A common answer that comes up first is that banks attract deposits, give loans and earn money from them. It is partially so, but then, why do banks offer different interest rates, which are radically different in different countries?
Since recently, there has been a common practice when a depositor pays a fee to a bank for a keeping deposit, and the borrower receives compensation from the bank, rather than repays an interest on the debt.
How could it be? You will learn from the article about the role of banks and bank deposits in the whole macroeconomic system, why banks need money in general, and what the negative interest rate is.
The answer seems obvious: banks attract deposits, make loans and gain money from the difference between loan rates and deposit rates. Usual funds distribution in the economic environment. However, everything is not that simple. For example, have you noticed that in some countries deposit rates are higher than loan rates?
Yes, it is about deposits for individuals and targeted loans for legal entities. But still, a fact takes place. And in some countries the situation is even more interesting, deposit interest rates are negative! That is, those who invest money in deposits now also have to pay for keeping them in the bank. But the borrowers are satisfied.
For example, in Denmark, banks also pay a premium to mortgage borrowers (the interest for the use of the loan is not charged). It seems incredible, doesn’t it? In fact, everything is quite reasonable.
Banks and people: circulation of money
Banks play the part of an intermediary in the financial services market. Simply put, they accumulate money from some sources and redistribute it to other sources.
Sources of money for the bank are deposits of legal entities and individuals, income from cash and settlement operations (transaction services), investments in various types of assets, including securities, income from lending to individuals and legal entities, and other banks.
Banks can redistribute the money in loans, investments (purchase of securities, derivatives), deposits in other banks, including central banks, etc.

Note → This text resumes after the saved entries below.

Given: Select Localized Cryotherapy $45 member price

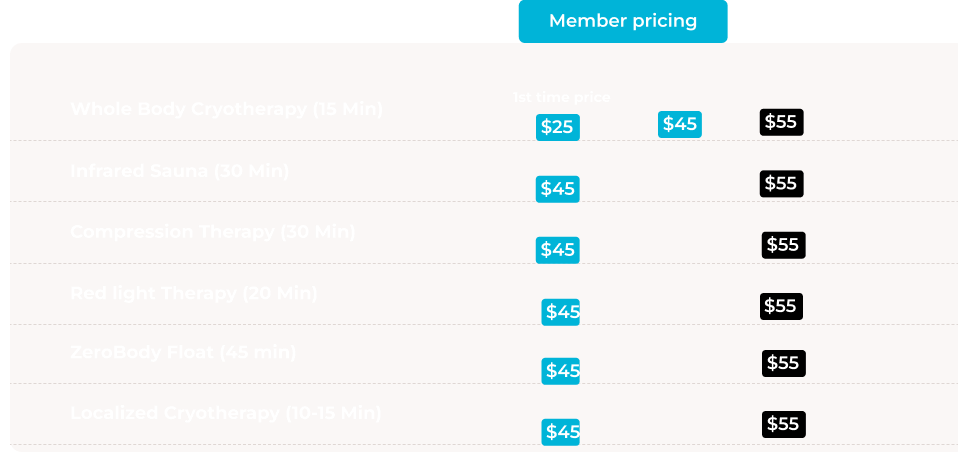Looking at the screenshot, I should coord(560,432).
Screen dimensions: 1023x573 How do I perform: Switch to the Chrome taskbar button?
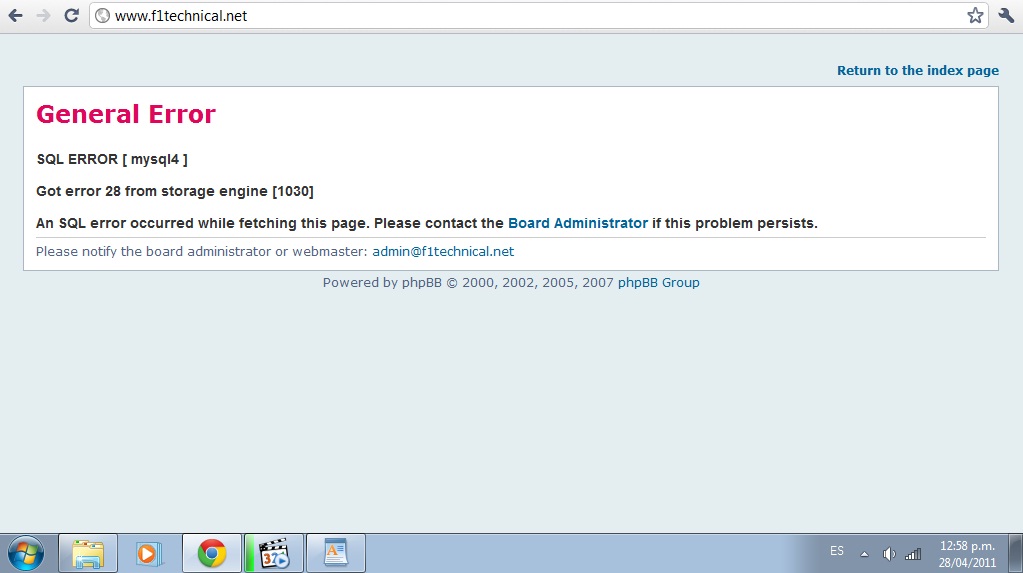(x=211, y=553)
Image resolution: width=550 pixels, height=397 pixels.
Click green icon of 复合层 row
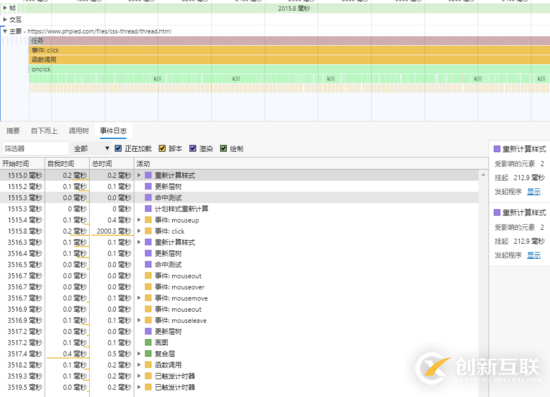tap(148, 354)
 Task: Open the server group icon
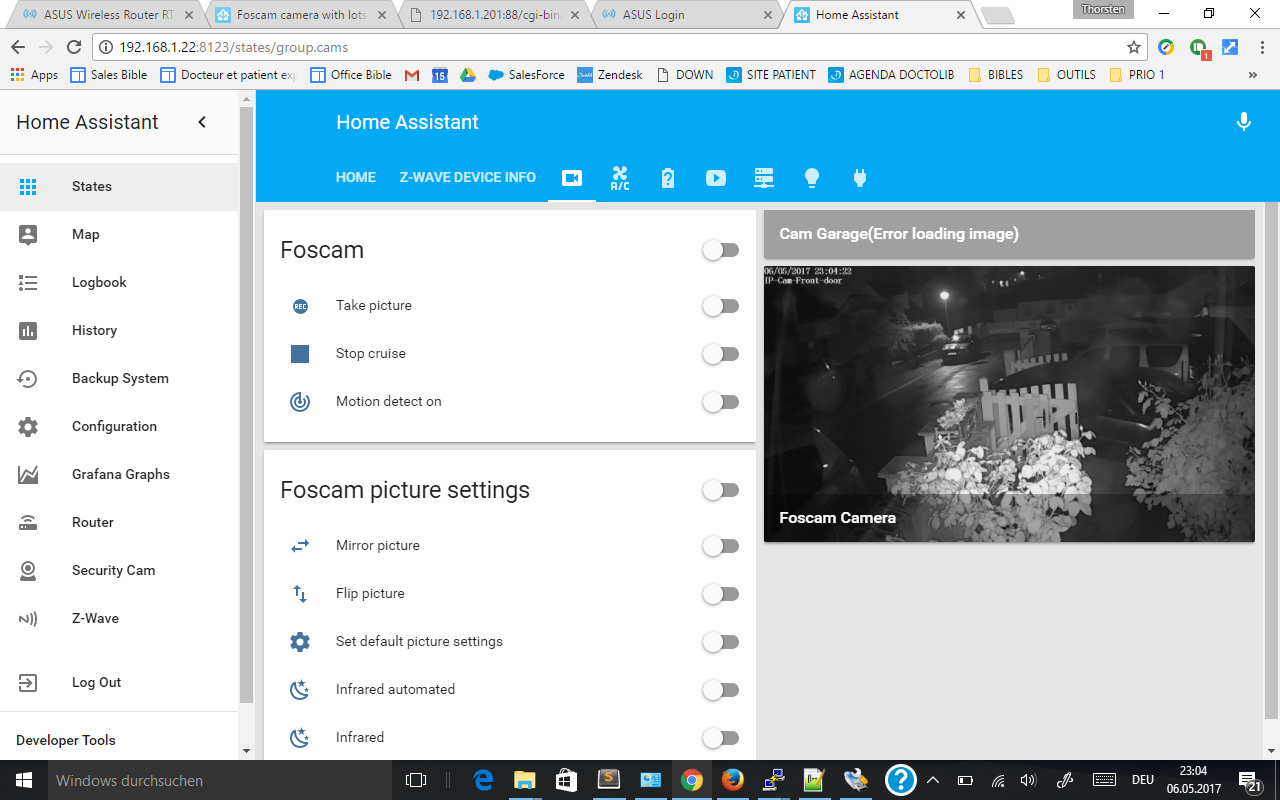(x=763, y=177)
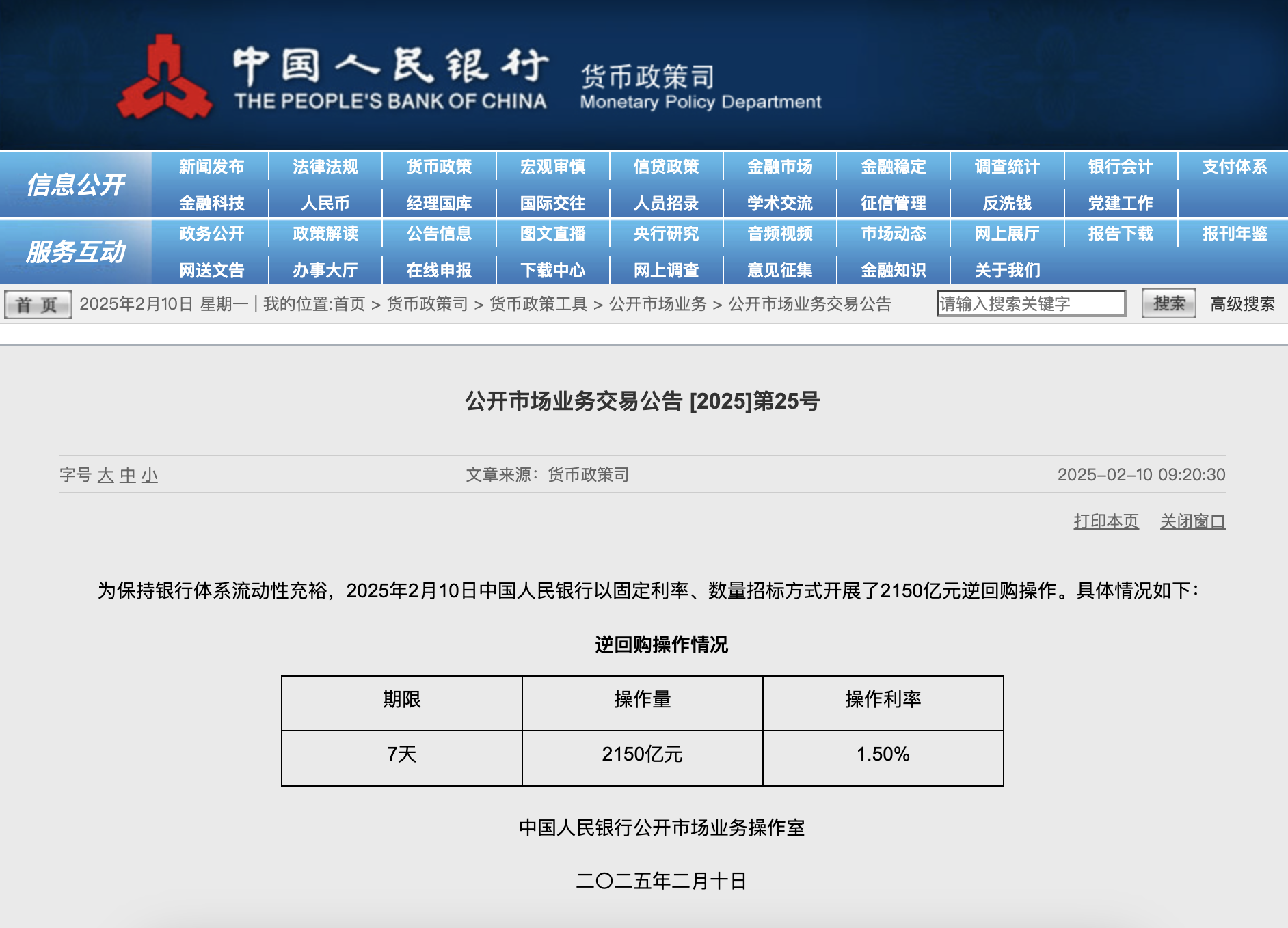Viewport: 1288px width, 928px height.
Task: Set font size to medium 中
Action: coord(128,475)
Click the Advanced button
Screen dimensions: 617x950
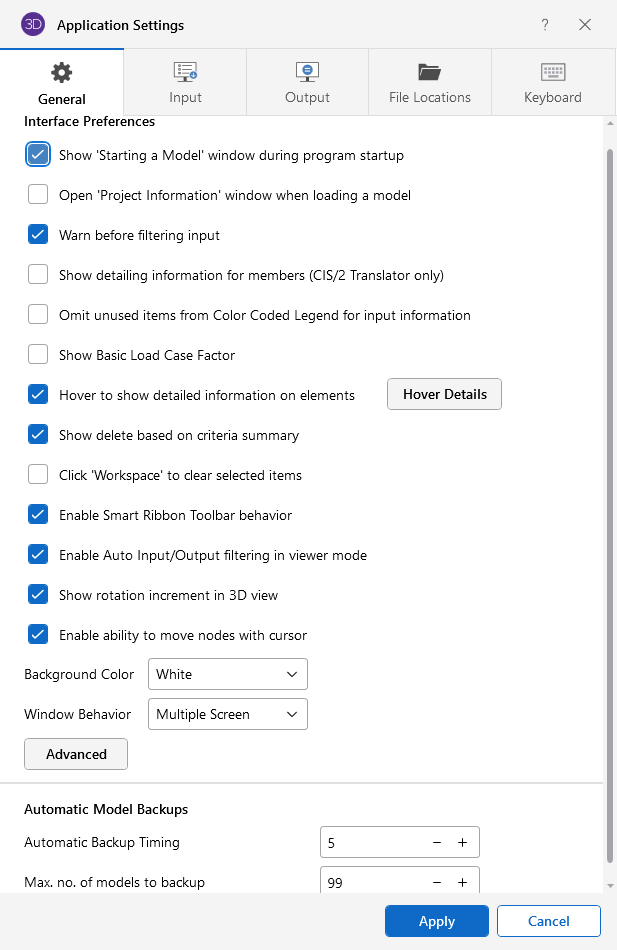pyautogui.click(x=76, y=754)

1. Intermediary in the money cycle
Everything is simple here: the bank attracts the money of those who have spare funds, pays the premium in the form of interest, and distributes it to those areas that generate its profit, covering the costs of deposit servicing.
One could say that banks thereby stimulate the development of the national economy, supporting loans and investment companies. But everything serves a single purpose – make profits.
The deposit interest rate depends in a way on how much a bank wants to get the depositor’s money. And the key factor is its strategy. For example, as experience proves, the loan interest rates are higher for retail short-term collateral-free loans (this is because of their higher risk level).
Accordingly, a bank aimed at retail lending will offer higher deposit rates. If the bank has an appropriate risk management system, then the probability of losing the deposit will be insignificant.
Why does the bank need the depositor's money? To make loans. But there can be a different situation: to cover the holes in the balance sheet. I’ll give an example from real life. In one country, there was a mortgage boom at some point.
It was more profitable to take real estate loans in foreign currency due to lower interest rates in the equivalent, and the loans, of course, were long-term.
Therefore, those who took loans in foreign currency were completely surprised when their loans increased by three times after the local currency’s value was set free.
There started mass payment failures and challenging credit contracts. Banks had to cover the foreign exchange difference from their own income reserves. Attempts to sell the mortgaged property, estimated at the previous exchange rate, did not solve the problem.
As a last resort, banks raised deposit interest rates, hoping to solve the liquidity problem at the expense of investors. However, the investors themselves subject to panic quickly withdrew their deposits. The outcome was logical: about 1/3 of the banks that could not close the balance gap was closed.
Something like this was in the USA in 2008. At that time the bank needed the money of depositors and investors to fund new mortgage loans.
They issued mortgage-backed securities (a type of security), which were said to be funded by the loans, and sold them to investors. Conclusion: high-interest rates on deposits may suggest potential problems for the bank.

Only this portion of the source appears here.